- [取り組む課題]
A) 双眼鏡の選び方の本文から、「自分に合う双眼鏡探しというの」から「に失敗はしたくないものです。」までをすべて、そのまま書き出してください。
B) 双眼鏡の選び方の本文によると、バンガード双眼鏡の選び方を語っている野鳥画家は誰ですか。
C) バンガード双眼鏡の選び方についての本文を、最後の文に続けて書き進めてください。

- [掲載本文]
- - -

バンガード双眼鏡 HDかEDか

バンガード双眼鏡 HDかEDか

 

VEO EDか?それともVEO HDか?

 バンガード双眼鏡 HDシリーズかEDシリーズのどちらを選ぶか、迷っている方へ。

 「野鳥画家 神戸宇孝が語る! バンガード双眼鏡の選び方」

 

 

 自分に合う双眼鏡探しというのは、とても難しいものです。倍率はなんとなくイメージができても、スペック表を見て自分に適した双眼鏡をすぐに選べる人は多くはないでしょう。初心者ならば、なおさらです。

 

 

 しかし、野鳥たちとの出会いを楽しむうえで、双眼鏡は非常に重要なアイテムですので、選択に失敗はしたくないものです。

 

 価格帯が近い双眼鏡VEO EDシリーズとHDシリーズで、まず皆さんが迷うのは、自分にはEDシリーズが良いのか、それともHDシリーズが良いのか?という点ではないでしょうか。始めに、スペック表からわかるそれぞれの機種の良い点を2つずつ挙げてみます。

- - -

- [データセット抜粋]
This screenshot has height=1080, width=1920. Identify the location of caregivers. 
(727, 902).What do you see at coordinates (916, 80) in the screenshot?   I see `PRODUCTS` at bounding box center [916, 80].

- - -

- [課題の解答]
A)
自分に合う双眼鏡探しというのは、とても難しいものです。倍率はなんとなくイメージができても、スペック表を見て自分に適した双眼鏡をすぐに選べる人は多くはないでしょう。初心者ならば、なおさらです。

 

 

 しかし、野鳥たちとの出会いを楽しむうえで、双眼鏡は非常に重要なアイテムですので、選択に失敗はしたくないものです。

B) 野鳥画家の神戸宇孝です。

C)
 

 

●EDシリーズの長所

  1. HDシリーズよりも価格が安い→お財布に優しい
  2. HDシリーズよりも重量が軽い→首への負担が少ない

 

●HDシリーズの長所

  1. EDシリーズよりも視界が広い→鳥が探しやすい
  2. EDシリーズよりも最短距離が近い→散策路を外れずに植物や昆虫の観察もできる

 

●それぞれの重さ

 私の母も自然観察をするのが好きだったのですが、重い双眼鏡が本当に苦手で、少しでも軽い双眼鏡をいつも探していました。首にカメラなども合わせて下げることが多い方や重いものが苦手な方は、重さを双眼鏡選択の基準の一つにされるのも良いでしょう。EDシリーズHDシリーズよりも軽い機種になっていますので、「とにかく少しでも軽いものが欲しい」という方はEDシリーズがお勧めです。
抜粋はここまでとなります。